EN FR
EN FR


Section: New Results

Memory Hierarchy Aware Roofline Model

The increasing complexity of computer architectures, makes challenging to fully exploit computer systems' capabilities. The cost of tuning applications on such machines can raise quickly. Therefore, linking the information about a machine performance bounds and applications performance results respectively to those bounds can help finding the bottlenecks and motivate code optimization.

In 2009 the Roofline model  [23] throws those bases by ploting on a 2 dimensional diagram, application performance (GFlop/s) and arithmetic intensity (Flop/Byte) with respect to the main memory bandwidth (GByte/s) and peak floating point performance (GFlop/s). In 2014 the model extended by Alexandar Illic, take into account the data movement inside the cache hierarchy to provide a finer analyse by showing application's performance results with respect to the differents cache bandwidths.

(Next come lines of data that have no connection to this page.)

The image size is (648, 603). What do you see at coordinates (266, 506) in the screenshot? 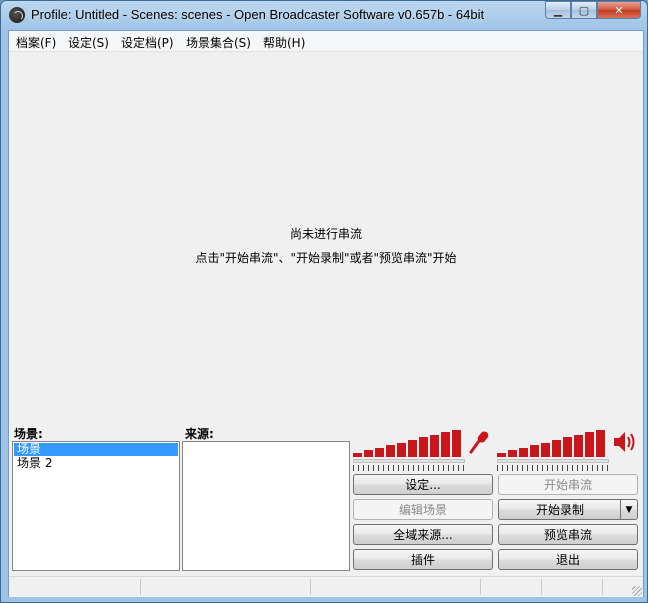
I see `sources-list` at bounding box center [266, 506].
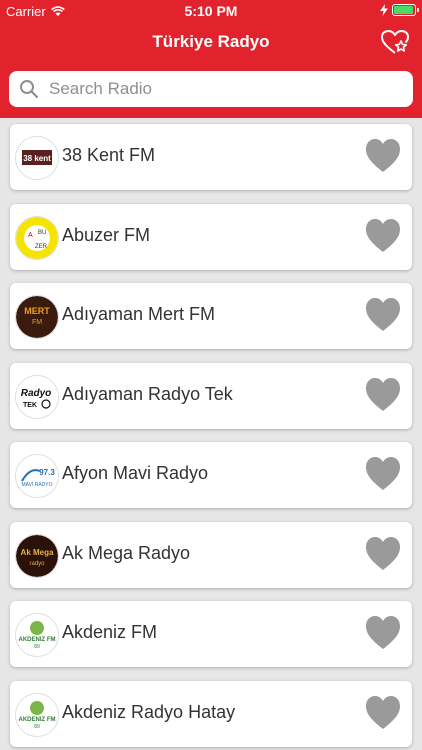 Image resolution: width=422 pixels, height=750 pixels. What do you see at coordinates (37, 322) in the screenshot?
I see `svg-text: FM` at bounding box center [37, 322].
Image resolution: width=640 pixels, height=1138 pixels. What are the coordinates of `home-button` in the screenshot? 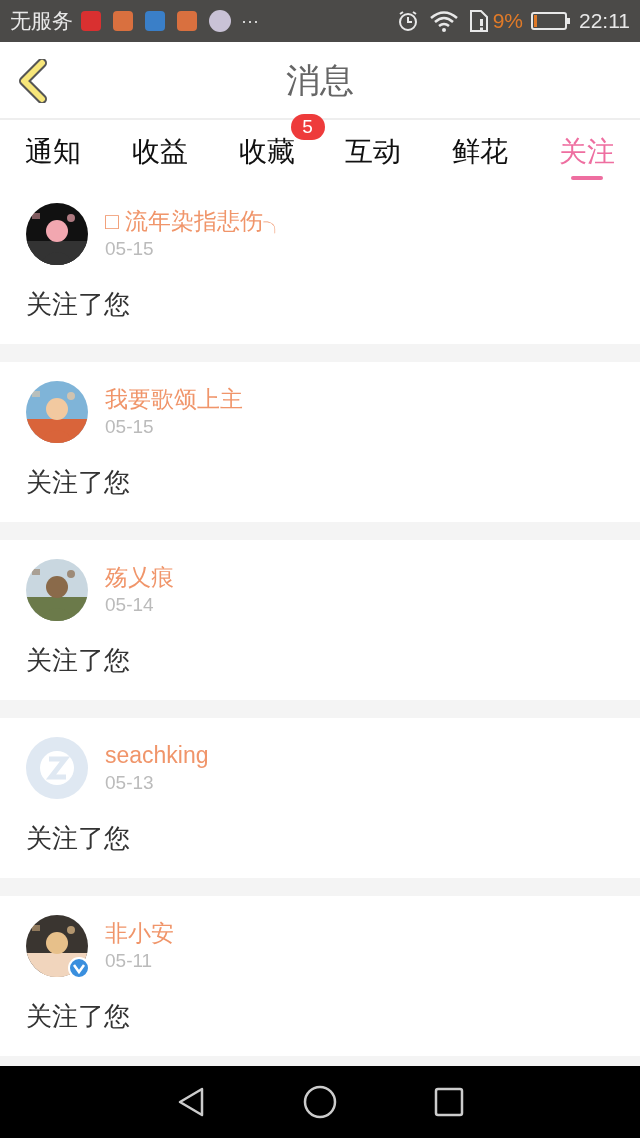 It's located at (320, 1102).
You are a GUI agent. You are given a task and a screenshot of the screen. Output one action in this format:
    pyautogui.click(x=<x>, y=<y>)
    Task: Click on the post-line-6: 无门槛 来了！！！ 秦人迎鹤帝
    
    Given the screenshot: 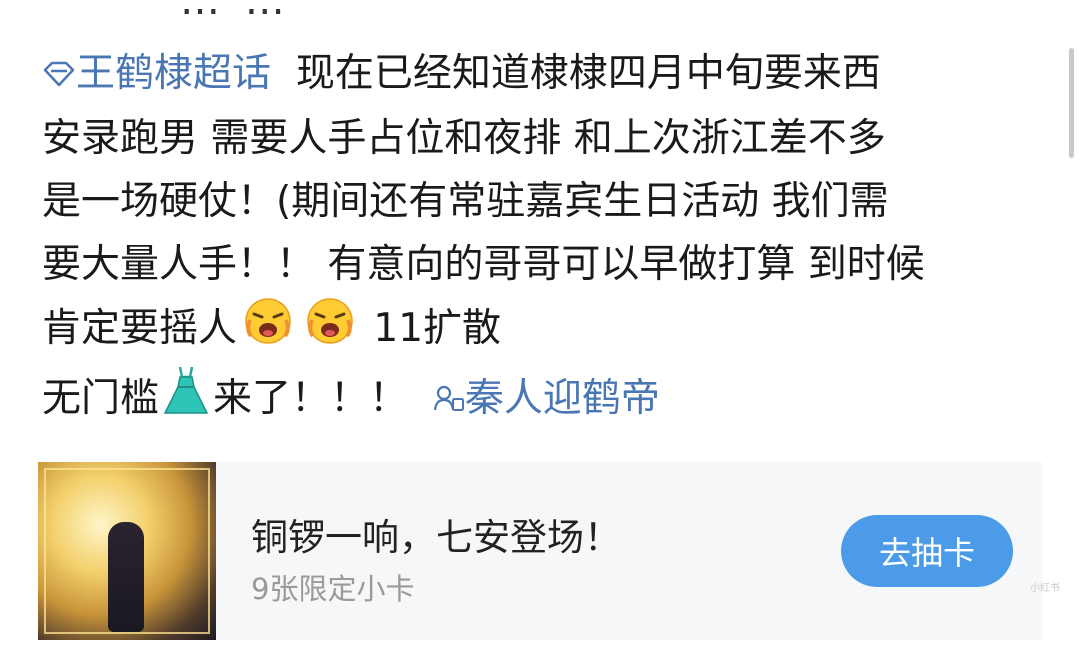 What is the action you would take?
    pyautogui.click(x=542, y=400)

With the cooperation of the Cache Aware Roofline Model authors, we have worked on extending this model to the whole memory hierarchy at NUMA scale in order to drive optimisations on next generation processors embeding different memory technologies and different memory configurations like Intel's KNL does.

While we are designing a tool based on hwloc and micro-kernels to empirically extract and validate machines bottlenecks, we also want to show with real NUMA applications that the model may be extended to such hierarchy levels, still providing insightful representation.